Jacques et Angèle étaient entrés dans la métairie afin de savoir si leur père consentait à donner l’hospitalité au vieux soldat.

En attendant le retour des enfants, l’aventurier examinait l’extérieur de la ferme.

Tout y paraissait tenu avec soin et propreté; à côté des bâtiments d’exploitation était la maison du métayer, deux énormes noyers ombrageaient sa porte et son toit de chaume velouté de mousse verte, une légère fumée s’échappait de la cheminée de briques; au loin on entendait gronder l’Océan, car la ferme s’élevait presque sur les falaises de la côte.

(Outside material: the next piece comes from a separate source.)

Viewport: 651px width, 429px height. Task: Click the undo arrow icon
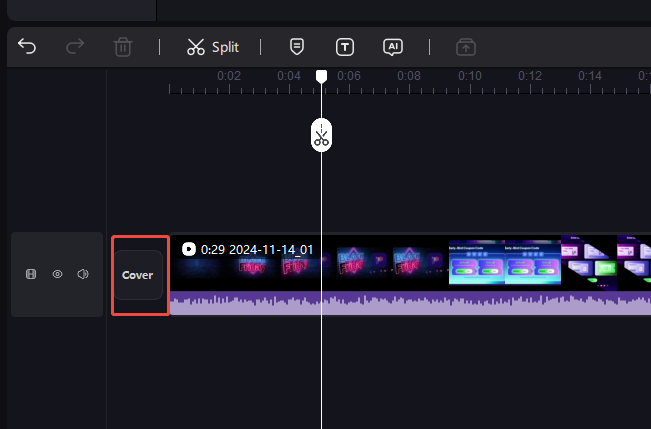pyautogui.click(x=27, y=47)
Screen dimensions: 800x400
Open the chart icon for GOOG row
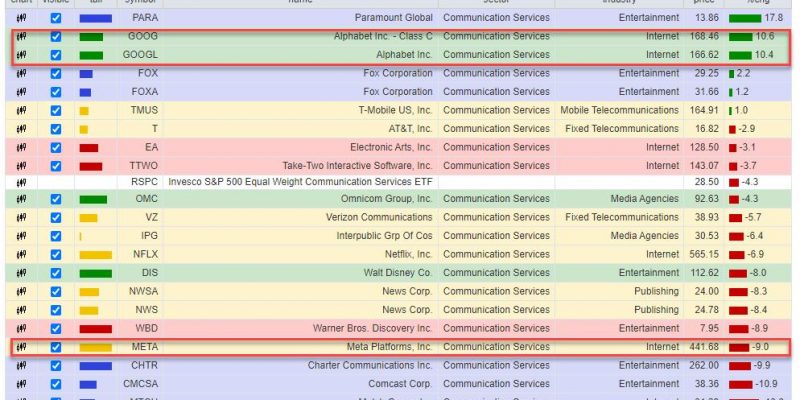pos(21,36)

La pluie commençait à tomber, le vent murmurait; un petit pâtre ramenait des champs deux belles vaches brunes qui regagnaient leur chaude étable en faisant tinter leurs clochettes mélancoliques.

L’aventurier se sentit ému à l’aspect de cette scène paisible; il enviait le sort des habitants de cette ferme, quoiqu’il sût leur gêne momentanée.

L’aventurier vit venir à lui une femme pâle et de petite taille, d’un âge mûr, vêtue comme les paysannes de Picardie, mais avec une extrême propreté. Son fils l’accompagnait; sa fille s’était arrêtée au seuil de la porte.

—Nous sommes bien fâchés, monsieur...

A peine cette femme avait-elle dit ces mots, que Croustillac devint pâle comme un spectre, étendit les bras vers elle... sans prononcer une parole, abandonna son bâton, perdit l’équilibre et tomba subitement à la renverse sur un tas de feuilles sèches qui se trouva heureusement derrière lui.